Externe Monographien
Angelina Hammon
2023,
This thesis deals with methods for the appropriate handling of non-ignorable missing data and sample selection, which are two common challenges of survey data analysis. Both issues can dramatically affect the quality of analysis results and lead to misleading inferences about the population. Therefore, in three different research articles, I treat methods for the performance of so-called sensitivity analyses with regards to the missing data and selection mechanism that are usable with typical survey data. In the first and second article, I provide novel procedures for the multiple imputation of binary and ordinal multilevel data that are supposed to be Missing not At Random (MNAR).
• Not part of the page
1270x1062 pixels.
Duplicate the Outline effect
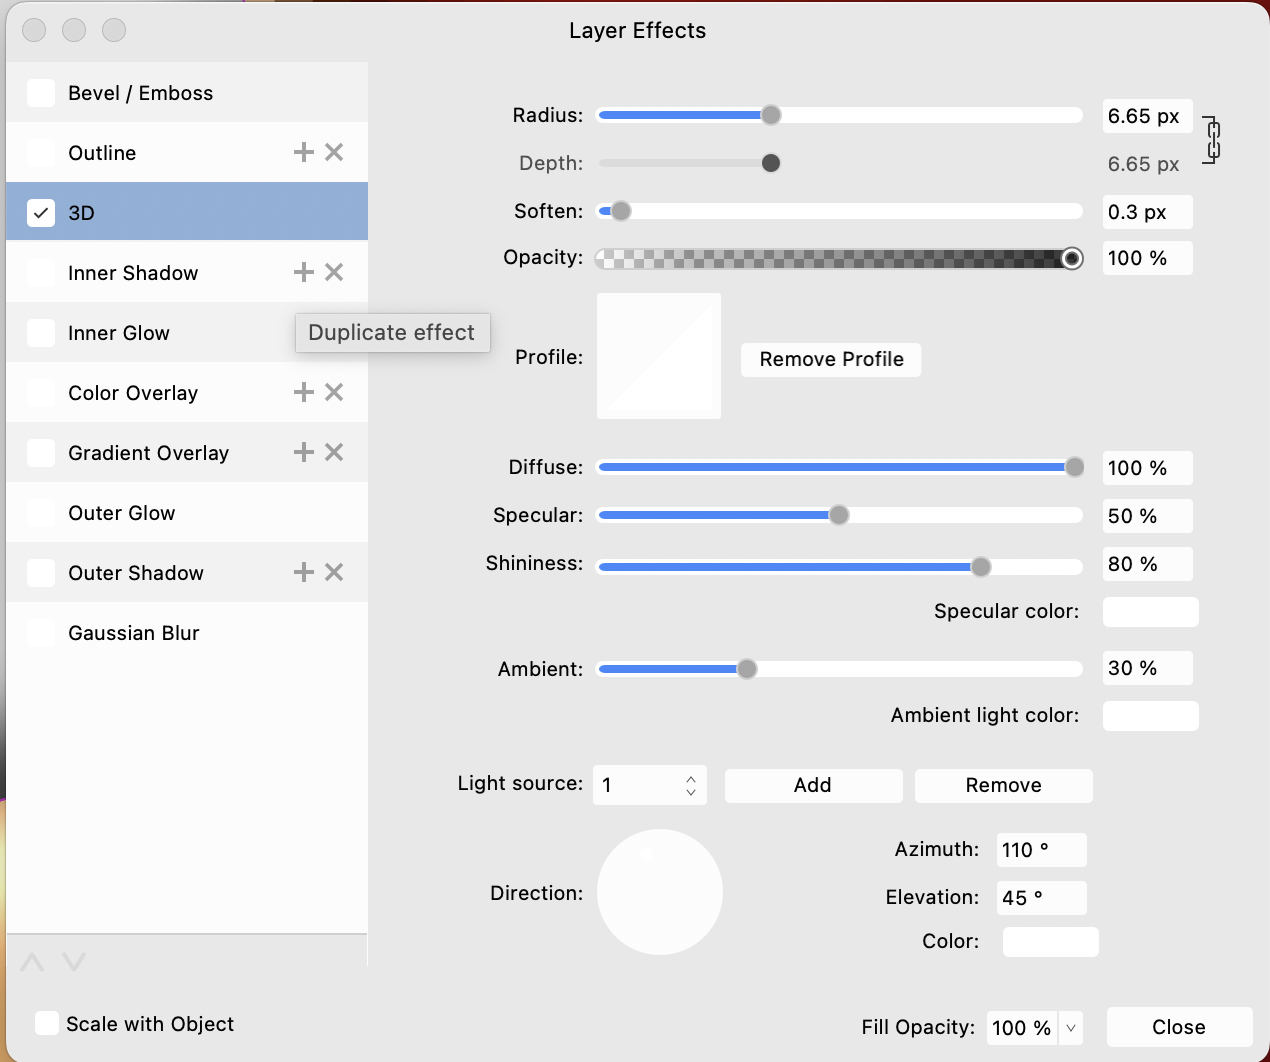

The methods’ suitability to produce unbiased and efficient estimates could be demonstrated in various simulation studies considering different data scenarios. Moreover, I could show their applicability to empirical data. In the third article, I investigate a measure to quantify and adjust non-ignorable selection bias in proportions estimated based on non-probabilistic data. In doing so, I provide the first application of the suggested index to a real non-probability sample outside its original research group. In addition, I derive general guidelines for its usage in practice, and validate the measure’s performance in properly detecting selection bias. The three presented articles highlight the necessity to assess the sensitivity of estimates towards different assumptions about the missing-data and selection mechanism if it seems realistic that the ignorability assumption might be violated, and provide first solutions to enable such robustness checks for specific data situations.